Bloomreach has introduced a groundbreaking approach to AI-powered marketing automation. Rather than creating individual AI agents for specific tasks, Bloomreach's Loomi AI can automate the entire marketing workflow [1]. When prompted with a campaign request, Loomi builds the complete campaign, including segmentation, content creation, design assets, workflow triggers, channel selection, and analytics. This end-to-end automation addresses a key challenge in marketing: the bottleneck of creating numerous individual customer journeys.
Amanda Cole, Bloomreach CMO, explains that this approach is possible due to Bloomreach's unique position in having access to revenue data and campaign history, allowing them to build a comprehensive campaign taxonomy [1]. This enables Loomi to understand campaign intent and optimize based on past performance.
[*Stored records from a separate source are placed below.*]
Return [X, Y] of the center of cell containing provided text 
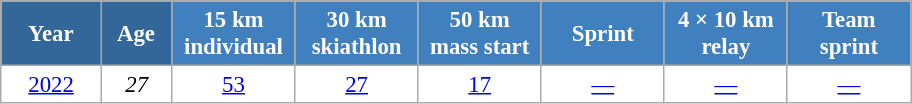
2022 [52, 85]
Sprint [602, 34]
4 × 10 km relay [726, 34]
15 km individual [234, 34]
17 [480, 85]
Team sprint [848, 34]
50 km mass start [480, 34]
Year [52, 34]
Age [136, 34]
53 [234, 85]
30 km skiathlon [356, 34]
From the cell containing the given text, extract its center point as [x, y] coordinate. 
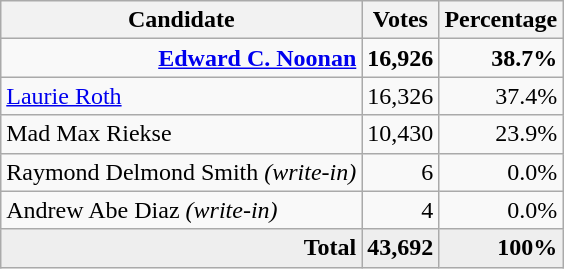
23.9% [501, 134]
Mad Max Riekse [182, 134]
Raymond Delmond Smith (write-in) [182, 172]
Candidate [182, 20]
43,692 [400, 248]
Percentage [501, 20]
100% [501, 248]
Edward C. Noonan [182, 58]
Laurie Roth [182, 96]
4 [400, 210]
16,326 [400, 96]
Votes [400, 20]
16,926 [400, 58]
38.7% [501, 58]
10,430 [400, 134]
Andrew Abe Diaz (write-in) [182, 210]
37.4% [501, 96]
Total [182, 248]
6 [400, 172]
Return the (X, Y) coordinate for the center point of the cell that contains the specified text.  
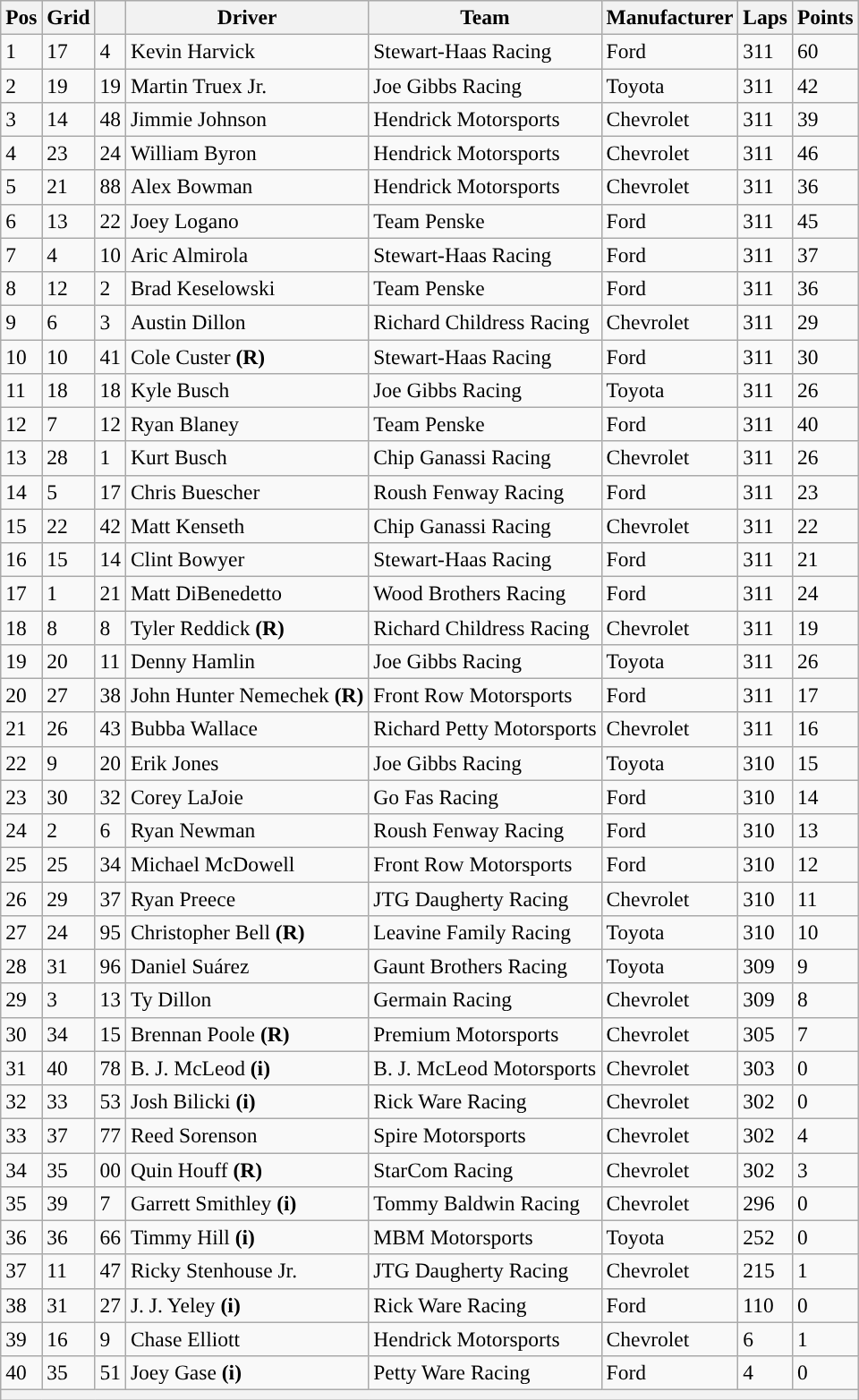
John Hunter Nemechek (R) (247, 695)
Ty Dillon (247, 1000)
Chase Elliott (247, 1340)
95 (110, 932)
Martin Truex Jr. (247, 85)
Tyler Reddick (R) (247, 627)
Michael McDowell (247, 864)
B. J. McLeod (i) (247, 1068)
Spire Motorsports (485, 1135)
Driver (247, 17)
Aric Almirola (247, 255)
J. J. Yeley (i) (247, 1306)
53 (110, 1101)
Ricky Stenhouse Jr. (247, 1271)
Grid (68, 17)
00 (110, 1169)
Josh Bilicki (i) (247, 1101)
Joey Logano (247, 221)
Points (825, 17)
Alex Bowman (247, 187)
Clint Bowyer (247, 559)
Kevin Harvick (247, 51)
Germain Racing (485, 1000)
96 (110, 966)
Manufacturer (669, 17)
252 (766, 1237)
Gaunt Brothers Racing (485, 966)
Quin Houff (R) (247, 1169)
78 (110, 1068)
Premium Motorsports (485, 1034)
Go Fas Racing (485, 797)
47 (110, 1271)
Petty Ware Racing (485, 1373)
60 (825, 51)
46 (825, 153)
41 (110, 356)
William Byron (247, 153)
296 (766, 1203)
Richard Petty Motorsports (485, 729)
StarCom Racing (485, 1169)
Kurt Busch (247, 458)
MBM Motorsports (485, 1237)
Kyle Busch (247, 390)
Daniel Suárez (247, 966)
Austin Dillon (247, 322)
Christopher Bell (R) (247, 932)
77 (110, 1135)
Garrett Smithley (i) (247, 1203)
Brennan Poole (R) (247, 1034)
Tommy Baldwin Racing (485, 1203)
Ryan Blaney (247, 424)
Timmy Hill (i) (247, 1237)
Jimmie Johnson (247, 119)
305 (766, 1034)
51 (110, 1373)
Reed Sorenson (247, 1135)
Matt DiBenedetto (247, 593)
Bubba Wallace (247, 729)
Ryan Preece (247, 898)
Team (485, 17)
215 (766, 1271)
Pos (21, 17)
43 (110, 729)
110 (766, 1306)
Joey Gase (i) (247, 1373)
B. J. McLeod Motorsports (485, 1068)
Wood Brothers Racing (485, 593)
Cole Custer (R) (247, 356)
45 (825, 221)
66 (110, 1237)
Ryan Newman (247, 830)
Matt Kenseth (247, 526)
Chris Buescher (247, 492)
Laps (766, 17)
Denny Hamlin (247, 661)
Erik Jones (247, 763)
Leavine Family Racing (485, 932)
303 (766, 1068)
88 (110, 187)
48 (110, 119)
Brad Keselowski (247, 288)
Corey LaJoie (247, 797)
From the cell containing the given text, extract its center point as [X, Y] coordinate. 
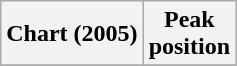
Chart (2005) [72, 34]
Peakposition [189, 34]
Extract the (x, y) coordinate from the center of the cell holding the provided text.  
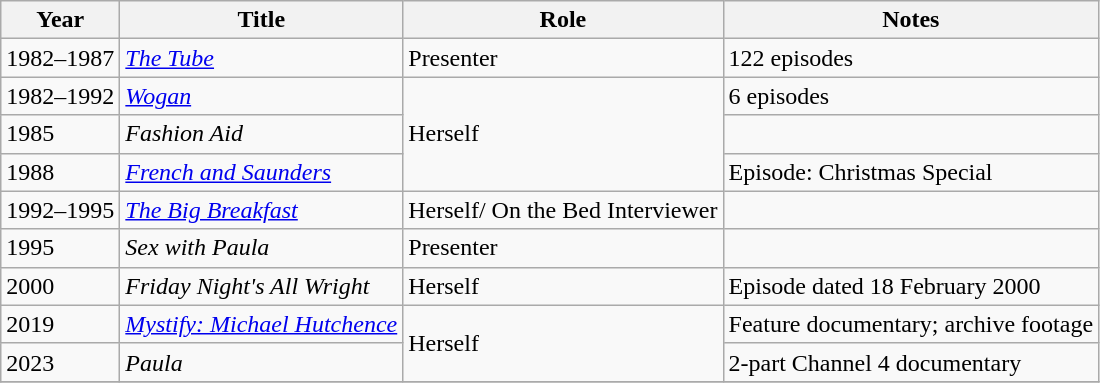
2000 (60, 286)
1988 (60, 172)
1985 (60, 134)
1982–1987 (60, 58)
Feature documentary; archive footage (911, 324)
Paula (262, 362)
Mystify: Michael Hutchence (262, 324)
1982–1992 (60, 96)
6 episodes (911, 96)
Year (60, 20)
Title (262, 20)
Fashion Aid (262, 134)
2-part Channel 4 documentary (911, 362)
2019 (60, 324)
The Tube (262, 58)
Friday Night's All Wright (262, 286)
The Big Breakfast (262, 210)
Episode dated 18 February 2000 (911, 286)
1992–1995 (60, 210)
Episode: Christmas Special (911, 172)
French and Saunders (262, 172)
Sex with Paula (262, 248)
Notes (911, 20)
Herself/ On the Bed Interviewer (563, 210)
2023 (60, 362)
Role (563, 20)
Wogan (262, 96)
122 episodes (911, 58)
1995 (60, 248)
For the text-containing cell, return its midpoint in [X, Y] coordinate format. 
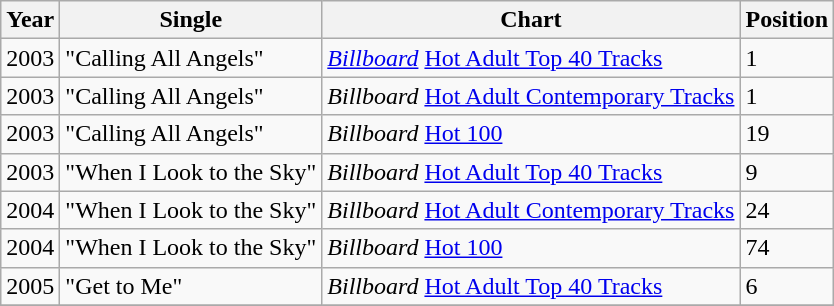
"Get to Me" [191, 286]
6 [787, 286]
Year [30, 20]
24 [787, 210]
19 [787, 134]
74 [787, 248]
2005 [30, 286]
Single [191, 20]
Chart [531, 20]
Position [787, 20]
9 [787, 172]
Capture the cell that displays the provided text and extract its [x, y] central coordinate. 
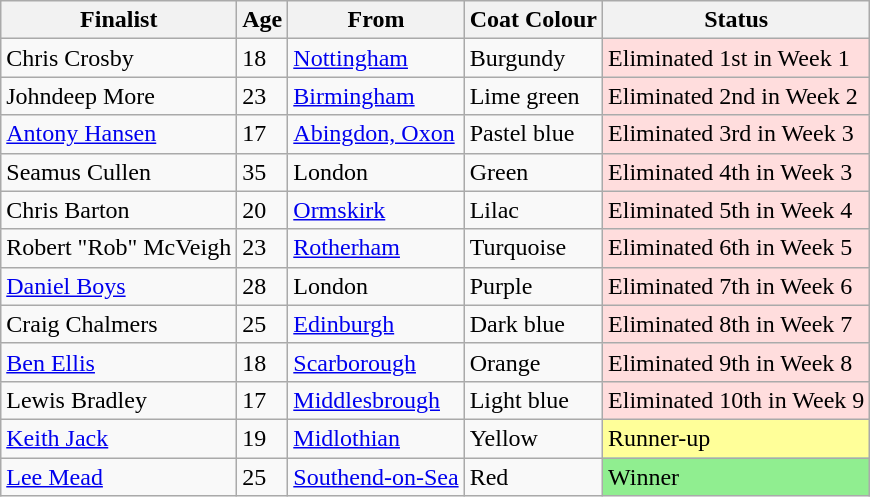
Eliminated 2nd in Week 2 [736, 96]
Ormskirk [376, 210]
Dark blue [533, 324]
28 [262, 286]
Chris Crosby [119, 58]
Birmingham [376, 96]
Middlesbrough [376, 400]
Light blue [533, 400]
Eliminated 7th in Week 6 [736, 286]
Eliminated 4th in Week 3 [736, 172]
Seamus Cullen [119, 172]
Green [533, 172]
Age [262, 20]
Lee Mead [119, 477]
Johndeep More [119, 96]
Edinburgh [376, 324]
Scarborough [376, 362]
35 [262, 172]
Yellow [533, 438]
Daniel Boys [119, 286]
20 [262, 210]
Antony Hansen [119, 134]
Lewis Bradley [119, 400]
Orange [533, 362]
Purple [533, 286]
Runner-up [736, 438]
Lime green [533, 96]
Pastel blue [533, 134]
Eliminated 5th in Week 4 [736, 210]
Burgundy [533, 58]
Eliminated 6th in Week 5 [736, 248]
Turquoise [533, 248]
Eliminated 10th in Week 9 [736, 400]
Lilac [533, 210]
Eliminated 8th in Week 7 [736, 324]
Eliminated 3rd in Week 3 [736, 134]
19 [262, 438]
Red [533, 477]
Winner [736, 477]
Robert "Rob" McVeigh [119, 248]
Ben Ellis [119, 362]
Eliminated 1st in Week 1 [736, 58]
Midlothian [376, 438]
From [376, 20]
Status [736, 20]
Keith Jack [119, 438]
Abingdon, Oxon [376, 134]
Finalist [119, 20]
Eliminated 9th in Week 8 [736, 362]
Chris Barton [119, 210]
Southend-on-Sea [376, 477]
Nottingham [376, 58]
Coat Colour [533, 20]
Craig Chalmers [119, 324]
Rotherham [376, 248]
Extract the (X, Y) coordinate from the center of the cell holding the provided text.  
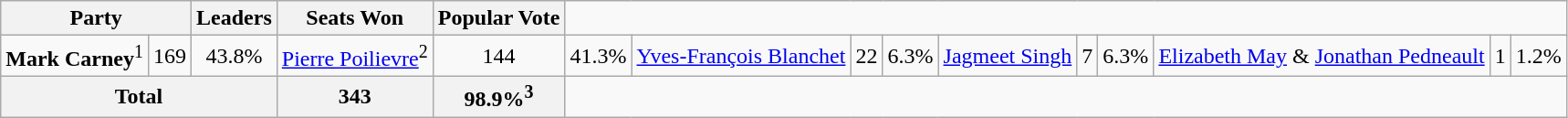
144 (498, 57)
Seats Won (354, 18)
Leaders (235, 18)
98.9%3 (498, 97)
Jagmeet Singh (1008, 57)
Yves-François Blanchet (741, 57)
41.3% (599, 57)
Party (97, 18)
169 (170, 57)
Popular Vote (498, 18)
Mark Carney1 (75, 57)
7 (1088, 57)
Elizabeth May & Jonathan Pedneault (1322, 57)
1 (1500, 57)
43.8% (235, 57)
22 (867, 57)
Total (139, 97)
343 (354, 97)
1.2% (1539, 57)
Pierre Poilievre2 (354, 57)
From the cell containing the given text, extract its center point as [x, y] coordinate. 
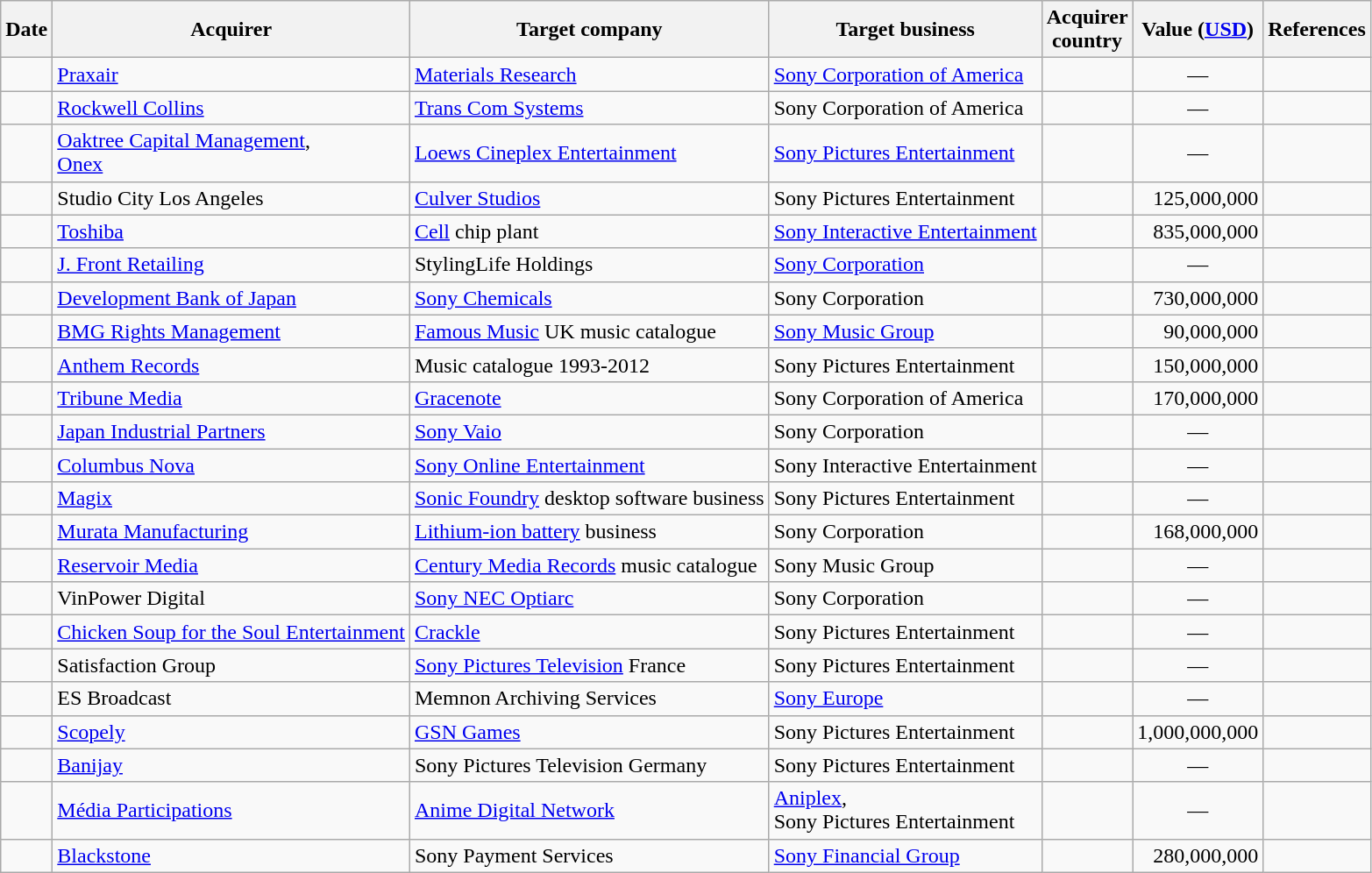
90,000,000 [1198, 331]
Toshiba [231, 231]
Sony Financial Group [905, 856]
Blackstone [231, 856]
Praxair [231, 75]
Crackle [589, 632]
730,000,000 [1198, 298]
Acquirer country [1087, 30]
Japan Industrial Partners [231, 431]
Sonic Foundry desktop software business [589, 499]
Gracenote [589, 398]
Target business [905, 30]
ES Broadcast [231, 699]
VinPower Digital [231, 599]
280,000,000 [1198, 856]
Memnon Archiving Services [589, 699]
1,000,000,000 [1198, 732]
Sony Vaio [589, 431]
Value (USD) [1198, 30]
Columbus Nova [231, 466]
Sony Online Entertainment [589, 466]
Murata Manufacturing [231, 532]
Magix [231, 499]
Satisfaction Group [231, 665]
GSN Games [589, 732]
150,000,000 [1198, 365]
Reservoir Media [231, 565]
125,000,000 [1198, 198]
835,000,000 [1198, 231]
Scopely [231, 732]
Studio City Los Angeles [231, 198]
Sony Europe [905, 699]
Sony Chemicals [589, 298]
J. Front Retailing [231, 265]
Century Media Records music catalogue [589, 565]
Anime Digital Network [589, 810]
Aniplex, Sony Pictures Entertainment [905, 810]
References [1317, 30]
Date [26, 30]
Development Bank of Japan [231, 298]
Chicken Soup for the Soul Entertainment [231, 632]
Materials Research [589, 75]
Acquirer [231, 30]
Sony Pictures Television France [589, 665]
Culver Studios [589, 198]
Banijay [231, 765]
Rockwell Collins [231, 108]
Music catalogue 1993-2012 [589, 365]
168,000,000 [1198, 532]
Trans Com Systems [589, 108]
Sony Pictures Television Germany [589, 765]
Anthem Records [231, 365]
Média Participations [231, 810]
BMG Rights Management [231, 331]
StylingLife Holdings [589, 265]
Tribune Media [231, 398]
Famous Music UK music catalogue [589, 331]
Lithium-ion battery business [589, 532]
Loews Cineplex Entertainment [589, 153]
Cell chip plant [589, 231]
Oaktree Capital Management, Onex [231, 153]
Sony Payment Services [589, 856]
Sony NEC Optiarc [589, 599]
Target company [589, 30]
170,000,000 [1198, 398]
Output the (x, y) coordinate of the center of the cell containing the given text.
Sitecore, a leading digital experience platform (DXP) provider, has unveiled Sitecore Stream, an enterprise-ready AI solution built on Microsoft Azure OpenAI service [2]. Stream aims to orchestrate a seamless marketer experience across Sitecore's solutions, including XM Cloud, Content Hub, and the Experience Platform.
Key features of Sitecore's AI implementation include:
Sitecore's approach focuses on augmenting marketers' capabilities rather than full automation, with co-pilots working alongside human users to suggest actions and improvements [2].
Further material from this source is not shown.